HR Strategies offers a variety of human resource solutions to their clients.  One of the most sought after solutions by clients is Workers’ Compensation administration. Through Workers’ Compensation administration, HR Strategies is able to aid their clients with not only procurement and management, but also with claims administration among other facets of WC.  The wide range of WC administration services recently provided a client peace of mind and ease in handling an injury.  HR Strategies’ client had an employee that fell at work on a Saturday, resulting in multiple injuries.  In pain, the employee became frustrated wondering where he could go for treatment without having to wait in an emergency room for hours, and without having to pay for the treatment out of pocket since he did not have the insurance carrier information with him. In addition to the employees pain and fret over out of pocket expenses, the employee was concerned that if he was not able to see a doctor that day that he would end up missing time from work and future wages.

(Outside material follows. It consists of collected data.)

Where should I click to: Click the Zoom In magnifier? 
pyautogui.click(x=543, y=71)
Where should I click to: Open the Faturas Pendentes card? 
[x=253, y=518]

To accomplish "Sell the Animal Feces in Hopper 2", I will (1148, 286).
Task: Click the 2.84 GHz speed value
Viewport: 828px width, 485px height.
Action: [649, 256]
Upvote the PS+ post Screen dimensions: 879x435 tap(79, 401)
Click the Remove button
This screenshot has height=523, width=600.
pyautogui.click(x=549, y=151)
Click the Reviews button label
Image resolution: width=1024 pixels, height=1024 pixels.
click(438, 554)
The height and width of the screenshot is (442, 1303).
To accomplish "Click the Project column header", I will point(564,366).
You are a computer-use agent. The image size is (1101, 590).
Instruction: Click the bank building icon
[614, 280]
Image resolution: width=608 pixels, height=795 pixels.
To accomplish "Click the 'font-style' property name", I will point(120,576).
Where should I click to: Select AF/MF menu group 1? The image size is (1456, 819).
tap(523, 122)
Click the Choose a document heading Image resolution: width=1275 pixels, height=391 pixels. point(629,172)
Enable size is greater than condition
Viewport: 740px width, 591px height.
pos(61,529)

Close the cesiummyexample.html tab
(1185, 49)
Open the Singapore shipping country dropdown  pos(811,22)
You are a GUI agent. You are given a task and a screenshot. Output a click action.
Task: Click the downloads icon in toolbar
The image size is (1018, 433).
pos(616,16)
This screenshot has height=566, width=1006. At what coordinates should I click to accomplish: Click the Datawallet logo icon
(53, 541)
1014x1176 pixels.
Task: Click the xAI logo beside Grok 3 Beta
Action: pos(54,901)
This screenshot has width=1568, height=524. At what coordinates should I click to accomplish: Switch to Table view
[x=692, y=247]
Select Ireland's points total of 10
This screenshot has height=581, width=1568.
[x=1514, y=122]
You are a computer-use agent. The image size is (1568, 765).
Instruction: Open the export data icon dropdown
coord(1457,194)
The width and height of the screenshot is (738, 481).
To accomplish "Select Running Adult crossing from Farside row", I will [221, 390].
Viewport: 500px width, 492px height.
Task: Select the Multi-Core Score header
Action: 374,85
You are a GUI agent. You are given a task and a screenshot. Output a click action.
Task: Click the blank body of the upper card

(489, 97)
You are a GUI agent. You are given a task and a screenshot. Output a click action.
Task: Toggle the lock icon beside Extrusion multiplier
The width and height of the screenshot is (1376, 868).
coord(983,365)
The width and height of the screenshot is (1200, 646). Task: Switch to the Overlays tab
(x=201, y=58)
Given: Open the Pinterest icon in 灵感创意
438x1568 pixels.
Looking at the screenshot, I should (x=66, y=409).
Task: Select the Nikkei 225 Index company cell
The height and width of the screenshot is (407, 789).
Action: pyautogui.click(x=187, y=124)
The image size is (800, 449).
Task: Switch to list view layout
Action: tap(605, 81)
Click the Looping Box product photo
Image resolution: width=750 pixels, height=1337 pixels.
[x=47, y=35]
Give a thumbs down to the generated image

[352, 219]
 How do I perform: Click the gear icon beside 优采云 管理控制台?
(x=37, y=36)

The supervisor remembered that as a client of HR Strategies he had been given a card, which he kept in his wallet, instructing him on what to do in case of an injury.  As the card instructed, he called the 24- hour claims reporting number and was able to make contact with HR Strategies to assist with the claim.  The injured employee was directed to an Urgent Care facility near his work and was able to receive prompt attention for his injuries.  HR Strategies was available to authorize the visit and provide the office with carrier information; as well as to verify the injury for the pharmacy to process the prescriptions.


By the client allowing HR Strategies to perform their workers’ compensation administrative needs and claims management, an injured employee was able to receive prompt medical attention and return to work the next business day. Not only did this benefit the employee, with no actual time lost from work; but also the employer as the overall cost of the claim was minimal and there was no loss in productivity or profit.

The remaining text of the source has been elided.